While doing my tax returns for 2015, I realized that for the first time in my life, I was well below the income tax threshold of $16,000. Indeed, with the Fiji Times deducting withholding tax of 15% from their economical payments for my articles, FRCA informs me that I am due for a refund.
Reason for this cataclysmic event? I have devoted much of 2015 towards a book, based on my 1988 PhD, to be published by Palgrave Macmillan (London) and already advertised by them here:
As you will see from the contents, there is thankfully virtually nothing about Fiji in this book for which I have spurned several consultancies during 2015, which has therefore left me below the income tax threshold, with future royalties unlikely to recoup my financial losses and the opportunity cost of personal time devoted to the original PhD, and the recent revisions.
It is unfortunately also true that the Fiji Bureau of Statistics has not been able to give me any further consultancy work with household survey analysis which I have done with them so fruitfully for the last eight years. The FBS is now under the tight control of the Minister of Finance, and have not published my 2013 Report on the 2010-11 EUS which had some negative “news” on the Bainimarama Government’s economic performance for its first four years.
But the forthcoming publication of my DPhil thesis/book is a great event for me, and the high-point of my output for international academia.
The sorry tale of why it has taken 27 years to be published may be read in the Preface below:
Preface (from my book)
This book is based on a DPhil I began in 1981 at the Institute of Development Studies (Sussex University) on the simple topic of Fiji’s colonial and post-colonial monetary and banking system. However, initial historical research at the Public Records Office (Kew) turned up enough anomalies in existing accounts to warrant a ‘leap in the dark’ to a topic covering the entire British colonial empire. Returning to Fiji in 1984, it took another four years to complete the thesis, battling political distractions such as military coups. I thank The University of the South Pacific for giving me study leave, and I thank Charles Harvey and David Evans, my supervisors at IDS.
I regret that I wasted Macmillan’s 1990 offer to publish the book because of my preoccupation with local development issues. It is a minor miracle that 25 years later this study has not been superseded by other works, while some have enhanced my book.
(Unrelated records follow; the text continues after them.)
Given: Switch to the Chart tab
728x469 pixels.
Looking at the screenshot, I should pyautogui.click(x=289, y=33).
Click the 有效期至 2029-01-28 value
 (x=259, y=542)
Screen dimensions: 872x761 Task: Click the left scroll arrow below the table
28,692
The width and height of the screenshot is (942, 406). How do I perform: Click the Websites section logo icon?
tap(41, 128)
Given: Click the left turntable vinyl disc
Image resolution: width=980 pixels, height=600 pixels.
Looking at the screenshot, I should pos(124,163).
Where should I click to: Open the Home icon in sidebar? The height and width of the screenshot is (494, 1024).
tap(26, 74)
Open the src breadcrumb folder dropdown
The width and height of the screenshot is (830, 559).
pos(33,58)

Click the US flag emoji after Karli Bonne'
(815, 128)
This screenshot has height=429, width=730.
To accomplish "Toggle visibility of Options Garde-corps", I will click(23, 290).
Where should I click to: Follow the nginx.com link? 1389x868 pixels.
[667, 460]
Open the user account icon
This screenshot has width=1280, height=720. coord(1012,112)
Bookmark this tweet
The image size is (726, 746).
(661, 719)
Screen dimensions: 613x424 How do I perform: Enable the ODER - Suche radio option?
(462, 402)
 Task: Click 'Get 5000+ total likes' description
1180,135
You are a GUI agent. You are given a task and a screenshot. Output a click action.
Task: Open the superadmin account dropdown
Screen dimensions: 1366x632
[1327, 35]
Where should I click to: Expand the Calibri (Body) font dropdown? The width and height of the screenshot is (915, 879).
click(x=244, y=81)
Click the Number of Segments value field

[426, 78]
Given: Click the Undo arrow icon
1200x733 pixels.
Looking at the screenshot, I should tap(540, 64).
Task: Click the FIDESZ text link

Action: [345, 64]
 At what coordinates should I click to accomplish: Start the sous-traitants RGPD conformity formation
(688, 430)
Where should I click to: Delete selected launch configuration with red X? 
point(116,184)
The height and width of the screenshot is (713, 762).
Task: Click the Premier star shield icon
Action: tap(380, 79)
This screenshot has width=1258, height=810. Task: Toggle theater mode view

This last revision was begun while I was an Adjunct Professor at The Cairns Institute (James Cook University, Australia), an appointment assisted by Professor Hurriyet Babacan (then director of TCI) and Professor Robbie Robertson (Head of Social Science at JCU). Based in Fiji, I am grateful to the online services of the JCU Library. Professor Salim Rashid was kind enough to put me in touch with Professor Larry Neal (Emeritus Professor of Economics, University of Illinois) who I cannot thank enough for his valuable advice on restructuring the book, advice on recent new sources, writing the foreword, and generally facilitating this publication with Palgrave Macmillan. I am grateful for the efficient facilitation of the editorial and production activities by Vidhya Jayaprakash (Newgen Knowledge Works Pvt Ltd), and the excellent copy editing by John Bowdler (Bowdler’s Editorial).
During the course of my research I appreciated British academics (such as J. Mars, Arthur Hazlewood and Thomas Balogh) who wrote bravely about Britain’s exploitation of colonies. I appreciate today the many honest British imperial civil servants who opposed their superiors, when imperial decisions were not in the interests of the colonized peoples, and left a ‘paper trail’ so useful to me in clarifying the true nature of imperial decision-making. It is a lesson for civil servants in today’s Third World, including Fiji.
I remember that three decades ago, my wife Sin Joan Yee and three sons (Siddhartha Weih-jen, Sugata Weih-men and Amitaabh Weih-len) took on more than their fair share of the burdens of a young family, while I was struggling in Fiji, to complete the original thesis. I will always owe a debt to my parents, Maniben and Narsey Bhai Dullabh, who sacrificed much for their children’s education.
I remember my good Fijian friend, the late Nand Kisor Chetty, who used to vainly pester me to publish my book. I thank Dr Kurt Schuler (Senior Fellow at the NY Centre for Financial Stability and a currency board scholar) for his recent encouragement to publish my thesis which he read twenty years ago.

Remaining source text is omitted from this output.